» Work order:
The passage on the event-driven model gives everyday things that count as an event in its "What is an Event" section. List each of them.

» Passage to read:
Event-driven Model :

Event-driven architectures are getting a lot of attention nowadays. 

What is an Event: An Event can be anything it can be your bank balance or when you go outside to buy a jacket. Getting a covid vaccine is too an event  Everything that carries a piece of data is an Event.

Event-Driven model: 

Events are both a fact and a notification. Unlike the request/response model, they (events) travel in only one direction and expect no response (sometimes called “fire and forget”).

• Example: OrderCreated{Widget} , CustomerDetailsUpdated{Customer}

When to use: Events can be used when the loose coupling is important (e.g., in multiteam systems), where the event stream is useful to more than one service, or where data must be replicated from one application to another. Events also lend themselves to concurrent execution.

» Records supplied:
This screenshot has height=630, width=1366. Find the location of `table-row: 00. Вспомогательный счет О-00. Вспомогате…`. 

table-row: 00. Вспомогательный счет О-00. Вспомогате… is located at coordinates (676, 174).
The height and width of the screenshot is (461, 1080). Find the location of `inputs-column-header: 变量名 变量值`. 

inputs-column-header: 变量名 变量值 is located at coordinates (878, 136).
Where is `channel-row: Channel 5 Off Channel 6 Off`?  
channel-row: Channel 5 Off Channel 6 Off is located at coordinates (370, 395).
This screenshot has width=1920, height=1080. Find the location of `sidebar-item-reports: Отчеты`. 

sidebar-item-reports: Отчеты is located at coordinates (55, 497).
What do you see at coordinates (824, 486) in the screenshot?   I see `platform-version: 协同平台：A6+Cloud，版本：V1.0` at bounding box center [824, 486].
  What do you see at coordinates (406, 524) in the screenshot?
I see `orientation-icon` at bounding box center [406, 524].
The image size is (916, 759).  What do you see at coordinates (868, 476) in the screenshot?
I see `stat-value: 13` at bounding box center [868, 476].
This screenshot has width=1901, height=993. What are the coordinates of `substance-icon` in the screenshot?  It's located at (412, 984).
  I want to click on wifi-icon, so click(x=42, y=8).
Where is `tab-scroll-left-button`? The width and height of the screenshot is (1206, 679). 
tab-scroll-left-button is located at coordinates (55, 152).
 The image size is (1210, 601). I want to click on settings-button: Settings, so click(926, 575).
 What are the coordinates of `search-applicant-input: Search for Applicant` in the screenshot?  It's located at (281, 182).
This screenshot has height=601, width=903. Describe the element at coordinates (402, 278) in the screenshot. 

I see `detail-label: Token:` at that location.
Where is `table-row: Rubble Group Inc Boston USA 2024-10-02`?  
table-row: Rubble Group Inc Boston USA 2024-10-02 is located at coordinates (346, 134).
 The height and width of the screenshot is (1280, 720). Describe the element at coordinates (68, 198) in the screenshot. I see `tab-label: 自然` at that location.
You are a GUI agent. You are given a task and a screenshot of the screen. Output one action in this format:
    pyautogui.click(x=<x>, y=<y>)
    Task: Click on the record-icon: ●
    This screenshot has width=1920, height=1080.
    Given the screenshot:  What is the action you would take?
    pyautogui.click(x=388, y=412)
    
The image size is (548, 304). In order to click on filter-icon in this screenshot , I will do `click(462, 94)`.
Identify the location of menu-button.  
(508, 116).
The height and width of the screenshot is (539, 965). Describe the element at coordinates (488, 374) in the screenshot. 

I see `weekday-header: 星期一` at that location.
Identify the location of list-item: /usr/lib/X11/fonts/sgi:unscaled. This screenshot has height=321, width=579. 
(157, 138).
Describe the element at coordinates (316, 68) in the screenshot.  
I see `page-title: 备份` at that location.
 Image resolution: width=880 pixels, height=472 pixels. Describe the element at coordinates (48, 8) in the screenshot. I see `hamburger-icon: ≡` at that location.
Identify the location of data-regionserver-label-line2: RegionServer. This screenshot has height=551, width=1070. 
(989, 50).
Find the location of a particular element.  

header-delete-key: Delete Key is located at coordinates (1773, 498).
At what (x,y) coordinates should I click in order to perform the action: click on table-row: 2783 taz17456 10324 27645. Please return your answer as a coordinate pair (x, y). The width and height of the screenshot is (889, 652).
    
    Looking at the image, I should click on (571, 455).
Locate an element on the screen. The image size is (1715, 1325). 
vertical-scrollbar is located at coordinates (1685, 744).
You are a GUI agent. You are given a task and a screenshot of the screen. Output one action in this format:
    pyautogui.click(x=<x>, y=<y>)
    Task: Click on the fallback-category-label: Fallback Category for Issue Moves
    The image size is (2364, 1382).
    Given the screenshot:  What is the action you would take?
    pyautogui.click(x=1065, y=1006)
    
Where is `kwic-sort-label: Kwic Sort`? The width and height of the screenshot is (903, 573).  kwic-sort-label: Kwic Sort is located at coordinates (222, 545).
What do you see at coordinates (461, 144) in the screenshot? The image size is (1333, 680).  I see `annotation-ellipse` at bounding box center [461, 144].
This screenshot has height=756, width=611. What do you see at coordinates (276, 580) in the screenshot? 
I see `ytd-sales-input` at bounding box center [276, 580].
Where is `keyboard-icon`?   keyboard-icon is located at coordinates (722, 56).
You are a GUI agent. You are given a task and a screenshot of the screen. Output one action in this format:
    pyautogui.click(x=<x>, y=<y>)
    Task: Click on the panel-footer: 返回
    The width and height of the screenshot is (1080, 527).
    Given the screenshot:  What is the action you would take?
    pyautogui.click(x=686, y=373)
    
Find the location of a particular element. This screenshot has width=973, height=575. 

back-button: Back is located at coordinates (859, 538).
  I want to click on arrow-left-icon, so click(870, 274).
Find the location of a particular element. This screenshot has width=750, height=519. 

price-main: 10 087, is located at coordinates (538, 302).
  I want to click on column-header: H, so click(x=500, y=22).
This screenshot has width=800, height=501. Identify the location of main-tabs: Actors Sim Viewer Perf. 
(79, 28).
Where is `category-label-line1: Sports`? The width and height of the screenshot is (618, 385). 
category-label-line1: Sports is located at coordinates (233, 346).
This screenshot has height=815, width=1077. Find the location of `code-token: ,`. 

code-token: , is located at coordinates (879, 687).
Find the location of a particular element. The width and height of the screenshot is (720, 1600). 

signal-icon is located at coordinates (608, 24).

» Answer to this problem:
- Your bank balance
- When you go outside to buy a jacket
- Getting a covid vaccine